As the 1960s propelled forward, both men were part of a common black freedom struggle that was blurring the lines between “nationalism” vs. “integrationism” taking on not only the legal barriers to integration set forth by Jim Crow but the intractable racism of the North. We know of their friendship only because of those invaluable stenographers at the FBI. Here is one FBI wiretap summary with Martin Luther King Jr. in which Muhammad Ali is referred to derisively as “C”, for Cassius Clay.
“MLK spoke to C, they exchanged greetings. C invited MLK to be his guest at the next championship fight. MLK said he would like to attend. C said he is keeping up with MLK and MLK is his brother and he’s with him 100 percent but can’t take any chances, and that MLK should take care of himself and should ‘watch out for them whities.’”
(Interestingly, we know of these wiretaps only because of the March 8, 1971 break-in of activists into an FBI office. They chose March 8 because it was the night of first Frazier-Ali and they knew the guards would be distracted with the rest of the country.)
Ali and Dr. King saw their connection become unbreakable in 1967 when King made the courageous decision, against the wishes of his advisers, to take a stand against President Johnson’s escalation of the war in Vietnam. By this time, Ali had already become the most visible draft resister in the country, standing strong despite the stripping of his heavyweight title and the threat of a five-year prison sentence in Leavenworth.

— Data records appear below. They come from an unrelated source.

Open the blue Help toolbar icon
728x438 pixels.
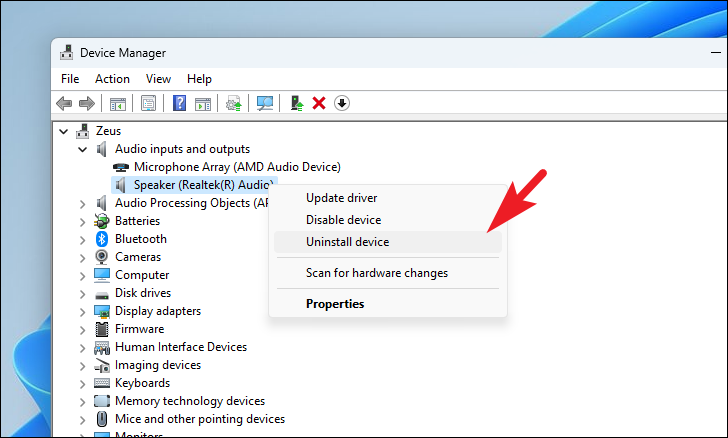[179, 103]
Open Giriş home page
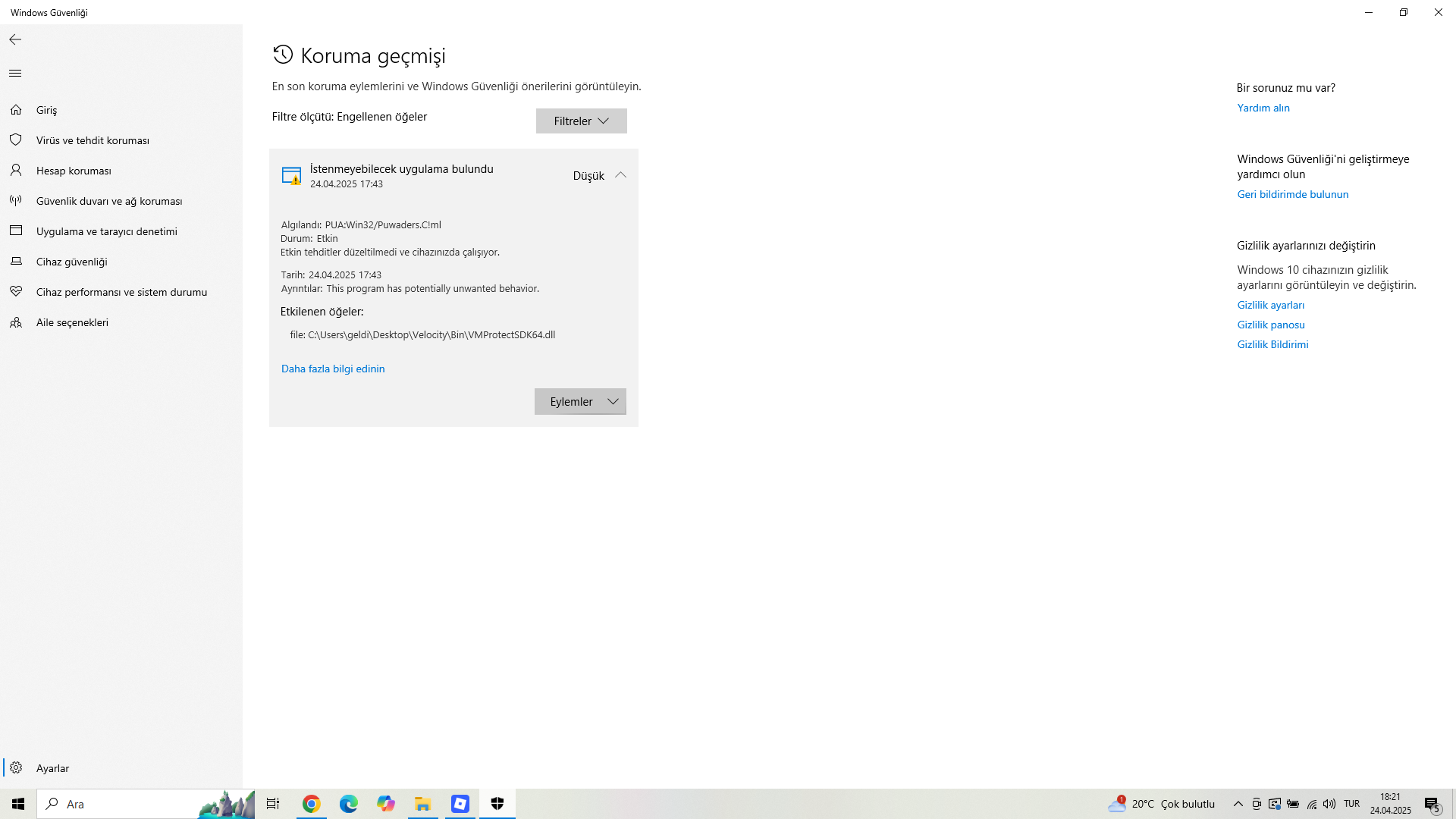The height and width of the screenshot is (819, 1456). pos(46,110)
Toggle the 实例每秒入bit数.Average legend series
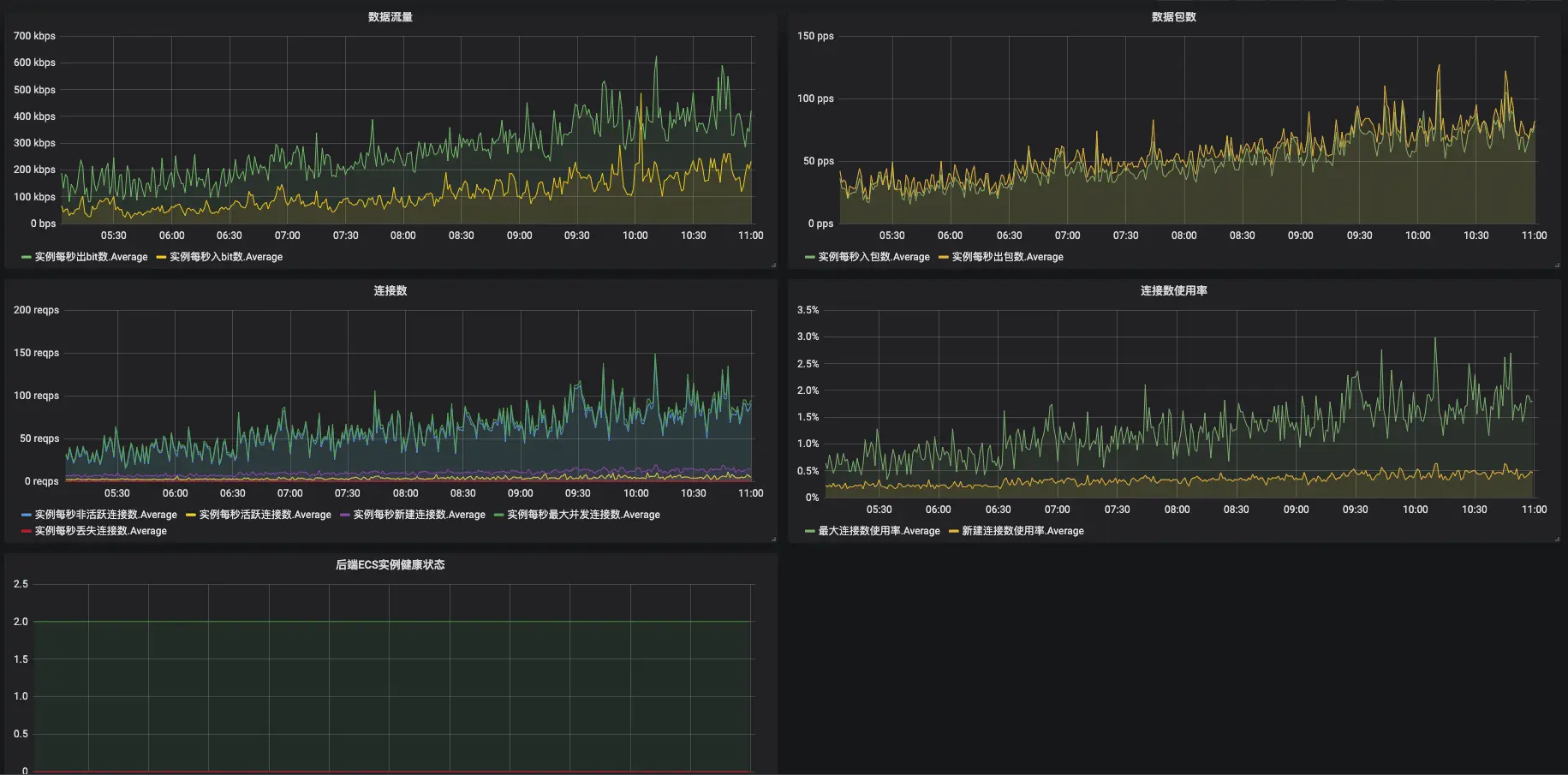The image size is (1568, 775). tap(226, 257)
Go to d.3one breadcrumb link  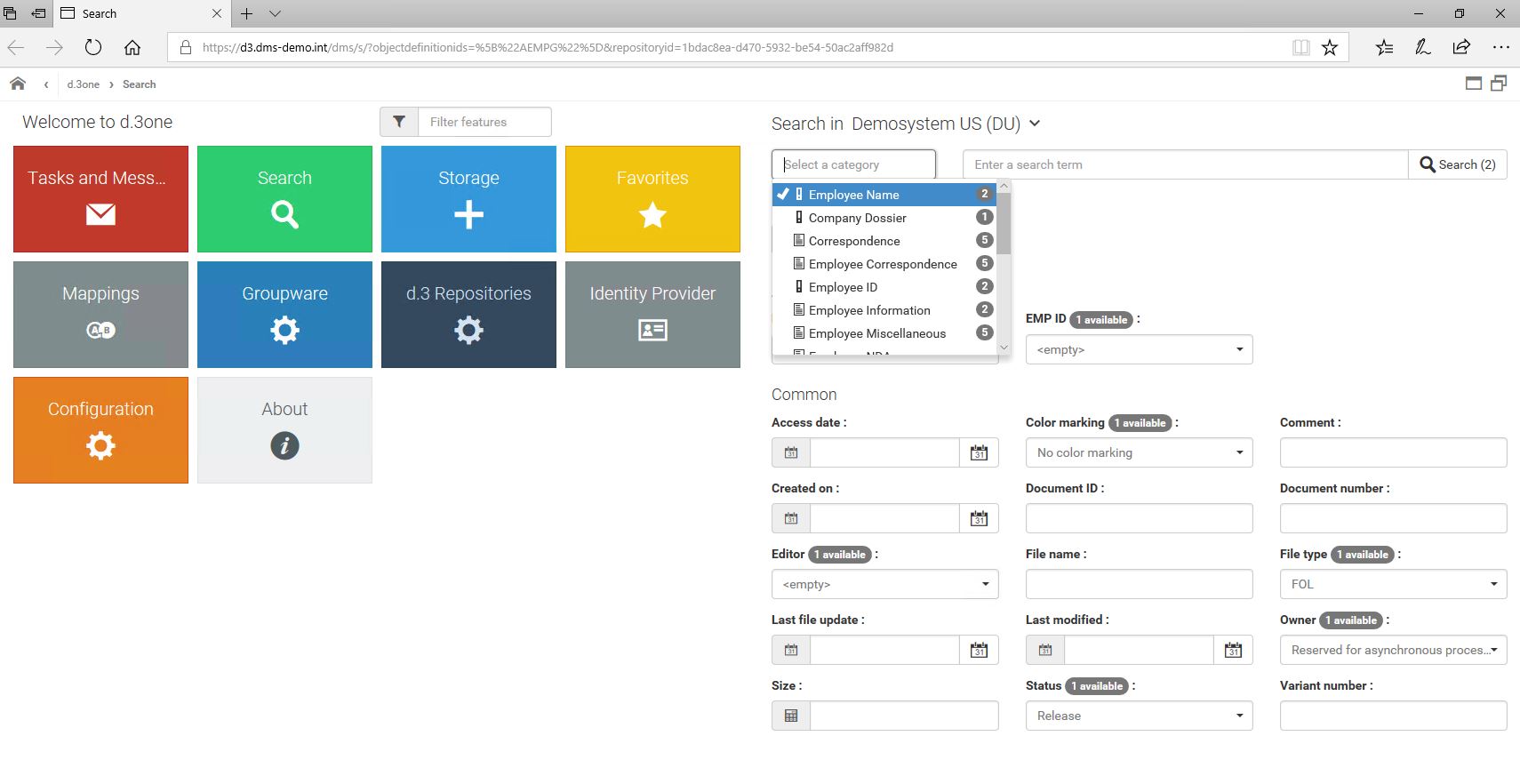point(84,84)
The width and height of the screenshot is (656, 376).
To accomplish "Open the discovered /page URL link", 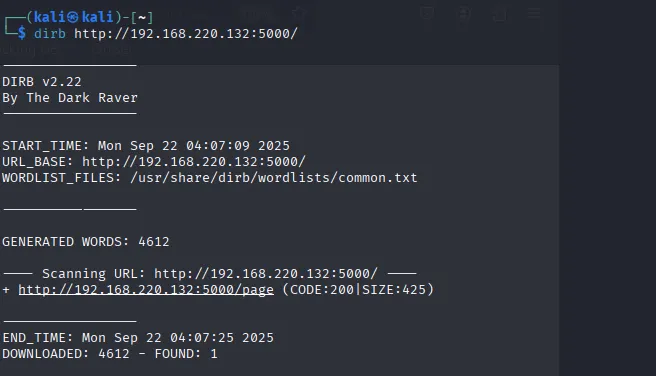I will tap(146, 289).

The press was hounding King about why he wasn’t just focusing on the “domestic issue” of civil rights, and King took that moment to draw upon thoughts of his private friend and said, “Like Muhammad Ali puts it, we are all—black and brown and poor—victims of the same system of oppression.”
The two men also appeared together at a fair-housing rally in Ali’s hometown of Louisville, Kentucky. There, Ali said, “In your struggle for freedom, justice and equality, I am with you. I came to Louisville because I could not remain silent while my own people, many I grew up with, many I went too school with, many my blood relatives, were being beaten, stomped and kicked in the streets simply because they want freedom, and justice and equality in housing.” Ali was now a protester. Dr. King was now an internationalist. The boxer and the preacher had come together as one.
It took a bullet on April 4, 1968, to end this fellowship between Muhammad Ali and Martin Luther King Jr. For both men, it required losing the power of speech, whether in death or as a result of Parkinson’s disease, to be embraced by the country as a whole. At a time when a new movement is finding its feet to stand against police violence and stand for the deceptively simple request for people to see that #BlackLivesMatter, we would do well to remember the hatred endured by both these men in the name of delivering truth. At a time when this movement is attempting to forge connections with oppressed people across the globe, from Ferguson to Gaza, and trying to figure out how to deal with a frustrating president in the Oval Office as well as a class of civil-rights leaders reluctant to give up the microphone, it is worth remembering how much hate King and Ali proudly invited upon themselves. Their only moral compass was one that pointed toward standing with the powerless against the powerful. That was the basis of their friendship. That should be basis of our own solidarity as we move forward today.